* Task instructions: Beginning with the line where "be there right" appears, restate each line word for word until the data ends. Pictures do not go in.

* Material provided:
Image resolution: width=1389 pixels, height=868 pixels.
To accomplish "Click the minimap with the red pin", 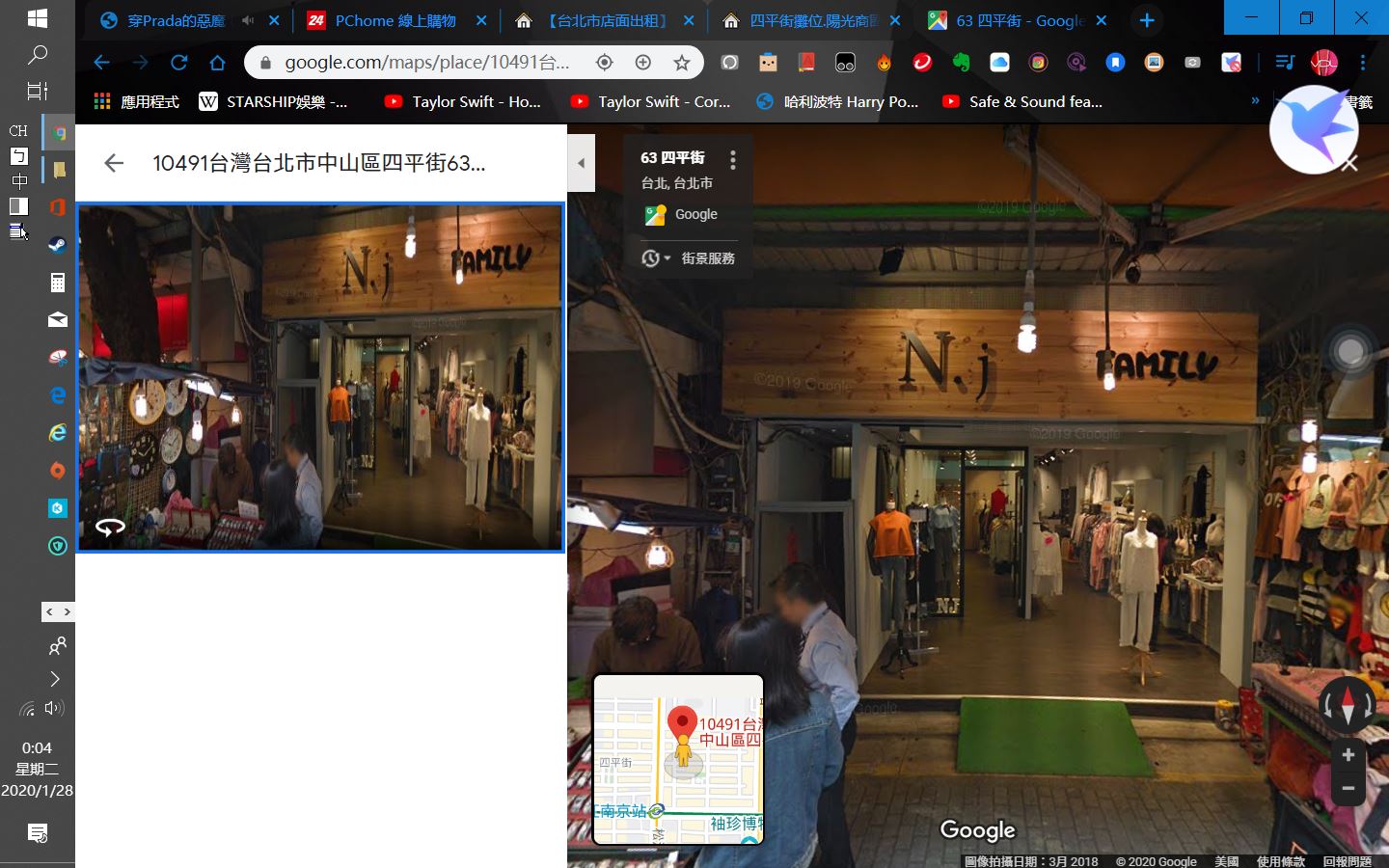I will tap(678, 759).
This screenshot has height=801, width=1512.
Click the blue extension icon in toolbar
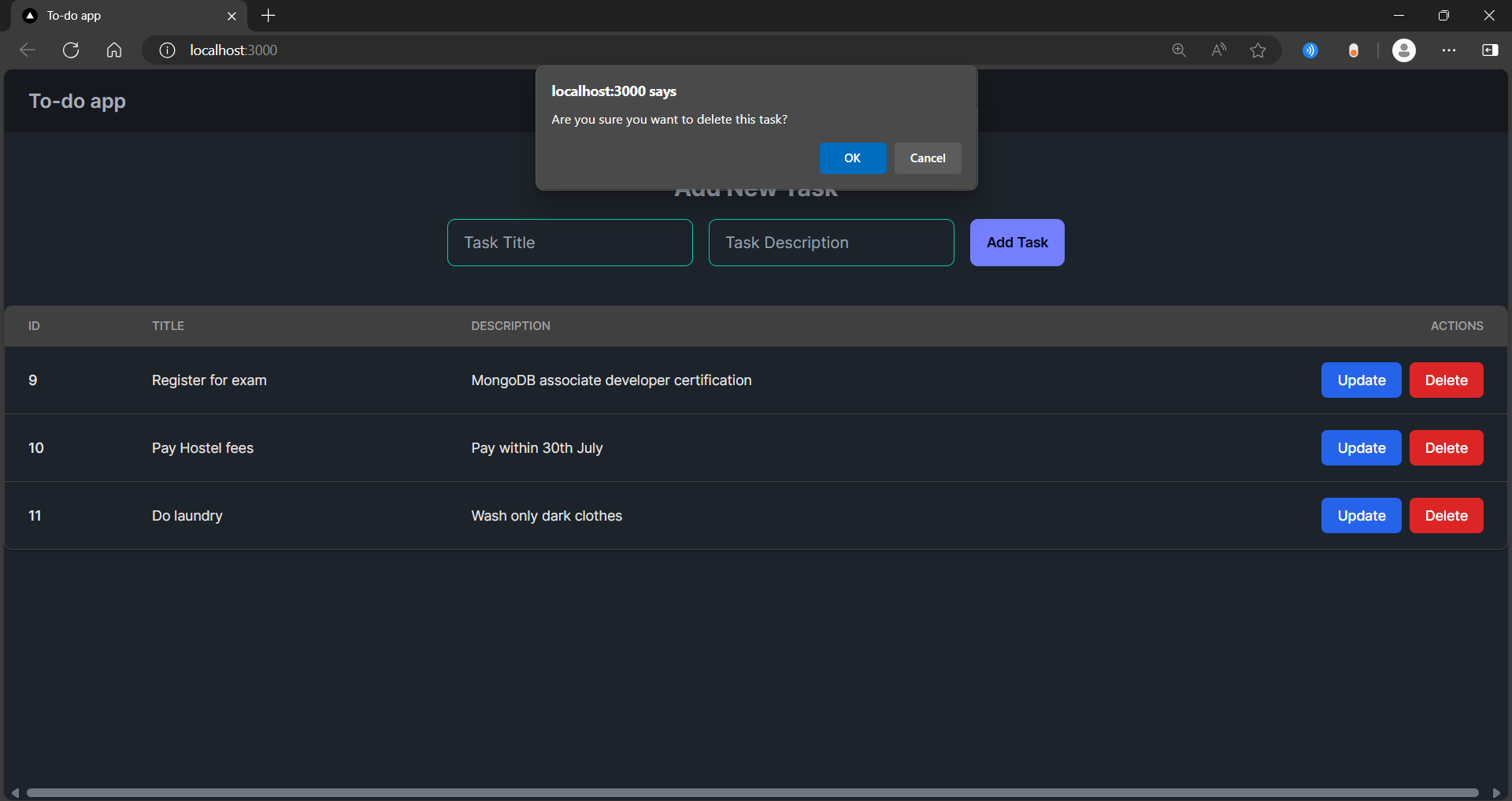(1310, 50)
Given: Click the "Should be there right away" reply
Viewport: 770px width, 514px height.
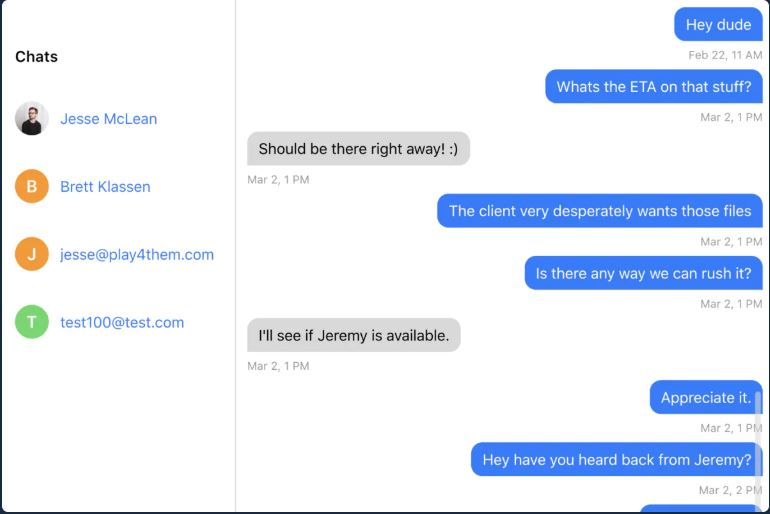Looking at the screenshot, I should point(358,149).
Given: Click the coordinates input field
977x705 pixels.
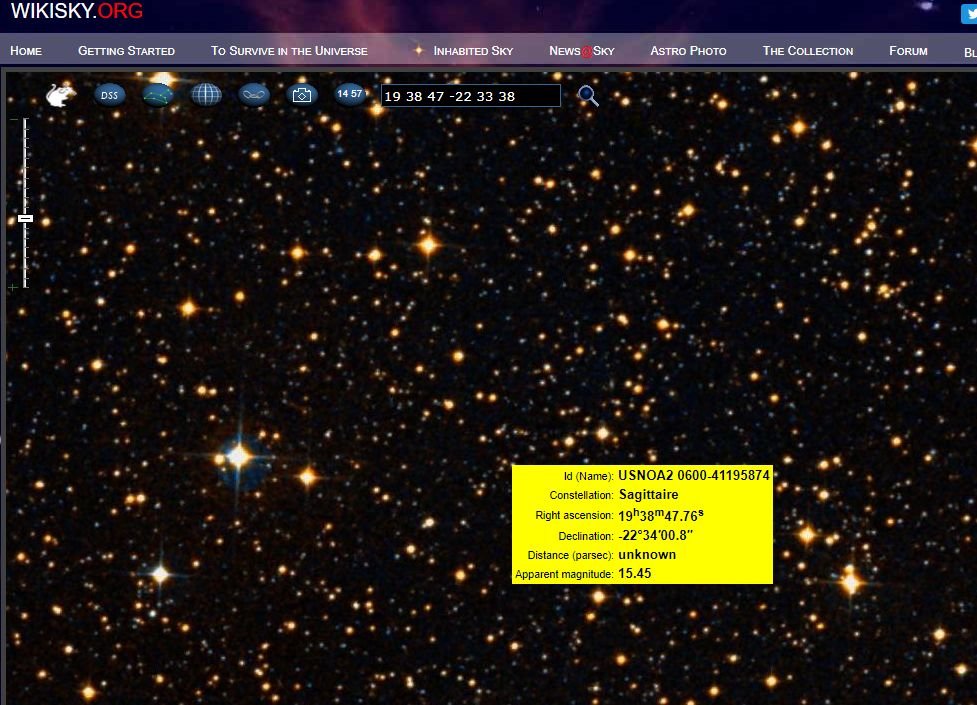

* Result for this task:
Given: Click the "Should be there right away" reply
Viewport: 770px width, 514px height.
Looking at the screenshot, I should point(358,149).
Given: Click the coordinates input field
977x705 pixels.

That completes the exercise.